%%

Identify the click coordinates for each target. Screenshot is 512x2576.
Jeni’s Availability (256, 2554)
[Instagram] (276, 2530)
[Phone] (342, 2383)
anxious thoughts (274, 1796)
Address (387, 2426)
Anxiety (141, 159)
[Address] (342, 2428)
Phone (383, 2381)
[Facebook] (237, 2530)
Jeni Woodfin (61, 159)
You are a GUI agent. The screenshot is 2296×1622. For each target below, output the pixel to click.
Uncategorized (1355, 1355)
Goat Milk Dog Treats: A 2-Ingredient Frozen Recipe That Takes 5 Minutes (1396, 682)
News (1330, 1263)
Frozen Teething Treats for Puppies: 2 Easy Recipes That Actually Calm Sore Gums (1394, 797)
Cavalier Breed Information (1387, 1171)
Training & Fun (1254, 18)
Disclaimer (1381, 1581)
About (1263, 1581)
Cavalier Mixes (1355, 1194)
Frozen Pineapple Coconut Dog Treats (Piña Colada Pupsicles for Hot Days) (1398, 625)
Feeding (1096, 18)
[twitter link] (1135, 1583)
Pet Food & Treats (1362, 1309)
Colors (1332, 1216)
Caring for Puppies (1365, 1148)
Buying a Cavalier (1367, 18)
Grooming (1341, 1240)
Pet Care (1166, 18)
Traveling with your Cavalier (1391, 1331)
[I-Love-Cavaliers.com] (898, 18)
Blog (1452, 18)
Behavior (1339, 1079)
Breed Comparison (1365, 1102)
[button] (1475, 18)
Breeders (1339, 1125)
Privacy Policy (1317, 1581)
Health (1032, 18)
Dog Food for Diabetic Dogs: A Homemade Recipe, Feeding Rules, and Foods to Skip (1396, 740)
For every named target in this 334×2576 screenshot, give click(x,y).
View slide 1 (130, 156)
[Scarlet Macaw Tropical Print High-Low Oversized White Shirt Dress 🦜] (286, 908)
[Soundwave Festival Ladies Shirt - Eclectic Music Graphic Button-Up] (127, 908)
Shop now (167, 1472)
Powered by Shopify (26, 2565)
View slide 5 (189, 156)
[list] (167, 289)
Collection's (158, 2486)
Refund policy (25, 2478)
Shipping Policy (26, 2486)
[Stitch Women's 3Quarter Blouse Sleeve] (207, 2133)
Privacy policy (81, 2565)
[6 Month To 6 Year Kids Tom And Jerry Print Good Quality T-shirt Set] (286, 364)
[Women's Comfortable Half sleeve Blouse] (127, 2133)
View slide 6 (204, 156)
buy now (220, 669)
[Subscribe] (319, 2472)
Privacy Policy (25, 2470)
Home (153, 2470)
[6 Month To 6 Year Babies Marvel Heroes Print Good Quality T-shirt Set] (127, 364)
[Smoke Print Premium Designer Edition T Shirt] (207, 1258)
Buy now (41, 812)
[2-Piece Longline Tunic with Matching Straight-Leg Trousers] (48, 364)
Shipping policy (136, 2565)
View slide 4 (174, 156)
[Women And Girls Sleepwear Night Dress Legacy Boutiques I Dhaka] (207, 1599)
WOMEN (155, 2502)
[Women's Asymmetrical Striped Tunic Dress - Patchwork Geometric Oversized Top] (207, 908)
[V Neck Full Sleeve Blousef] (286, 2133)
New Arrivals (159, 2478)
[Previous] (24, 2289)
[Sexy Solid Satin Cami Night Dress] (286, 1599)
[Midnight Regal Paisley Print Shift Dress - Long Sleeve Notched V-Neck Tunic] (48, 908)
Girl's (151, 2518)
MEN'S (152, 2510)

%%

● EXERCISE
Word for word, copy every entry.

● RESPONSE BOX
Identify the click coordinates for each target. Screenshot is 512x2576.
Jeni’s Availability (256, 2554)
[Instagram] (276, 2530)
[Phone] (342, 2383)
anxious thoughts (274, 1796)
Address (387, 2426)
Anxiety (141, 159)
[Address] (342, 2428)
Phone (383, 2381)
[Facebook] (237, 2530)
Jeni Woodfin (61, 159)
You are a GUI agent. The screenshot is 2296×1622. For each target below, output the pixel to click.
Uncategorized (1355, 1355)
Goat Milk Dog Treats: A 2-Ingredient Frozen Recipe That Takes 5 Minutes (1396, 682)
News (1330, 1263)
Frozen Teething Treats for Puppies: 2 Easy Recipes That Actually Calm Sore Gums (1394, 797)
Cavalier Breed Information (1387, 1171)
Training & Fun (1254, 18)
Disclaimer (1381, 1581)
About (1263, 1581)
Cavalier Mixes (1355, 1194)
Frozen Pineapple Coconut Dog Treats (Piña Colada Pupsicles for Hot Days) (1398, 625)
Feeding (1096, 18)
[twitter link] (1135, 1583)
Pet Food & Treats (1362, 1309)
Colors (1332, 1216)
Caring for Puppies (1365, 1148)
Buying a Cavalier (1367, 18)
Grooming (1341, 1240)
Pet Care (1166, 18)
Traveling with your Cavalier (1391, 1331)
[I-Love-Cavaliers.com] (898, 18)
Blog (1452, 18)
Behavior (1339, 1079)
Breed Comparison (1365, 1102)
[button] (1475, 18)
Breeders (1339, 1125)
Privacy Policy (1317, 1581)
Health (1032, 18)
Dog Food for Diabetic Dogs: A Homemade Recipe, Feeding Rules, and Foods to Skip (1396, 740)
For every named target in this 334×2576 screenshot, give click(x,y).
View slide 1 (130, 156)
[Scarlet Macaw Tropical Print High-Low Oversized White Shirt Dress 🦜] (286, 908)
[Soundwave Festival Ladies Shirt - Eclectic Music Graphic Button-Up] (127, 908)
Shop now (167, 1472)
Powered by Shopify (26, 2565)
View slide 5 (189, 156)
[list] (167, 289)
Collection's (158, 2486)
Refund policy (25, 2478)
Shipping Policy (26, 2486)
[Stitch Women's 3Quarter Blouse Sleeve] (207, 2133)
Privacy policy (81, 2565)
[6 Month To 6 Year Kids Tom And Jerry Print Good Quality T-shirt Set] (286, 364)
[Women's Comfortable Half sleeve Blouse] (127, 2133)
View slide 6 (204, 156)
buy now (220, 669)
[Subscribe] (319, 2472)
Privacy Policy (25, 2470)
Home (153, 2470)
[6 Month To 6 Year Babies Marvel Heroes Print Good Quality T-shirt Set] (127, 364)
[Smoke Print Premium Designer Edition T Shirt] (207, 1258)
Buy now (41, 812)
[2-Piece Longline Tunic with Matching Straight-Leg Trousers] (48, 364)
Shipping policy (136, 2565)
View slide 4 (174, 156)
[Women And Girls Sleepwear Night Dress Legacy Boutiques I Dhaka] (207, 1599)
WOMEN (155, 2502)
[Women's Asymmetrical Striped Tunic Dress - Patchwork Geometric Oversized Top] (207, 908)
[V Neck Full Sleeve Blousef] (286, 2133)
New Arrivals (159, 2478)
[Previous] (24, 2289)
[Sexy Solid Satin Cami Night Dress] (286, 1599)
[Midnight Regal Paisley Print Shift Dress - Long Sleeve Notched V-Neck Tunic] (48, 908)
Girl's (151, 2518)
MEN'S (152, 2510)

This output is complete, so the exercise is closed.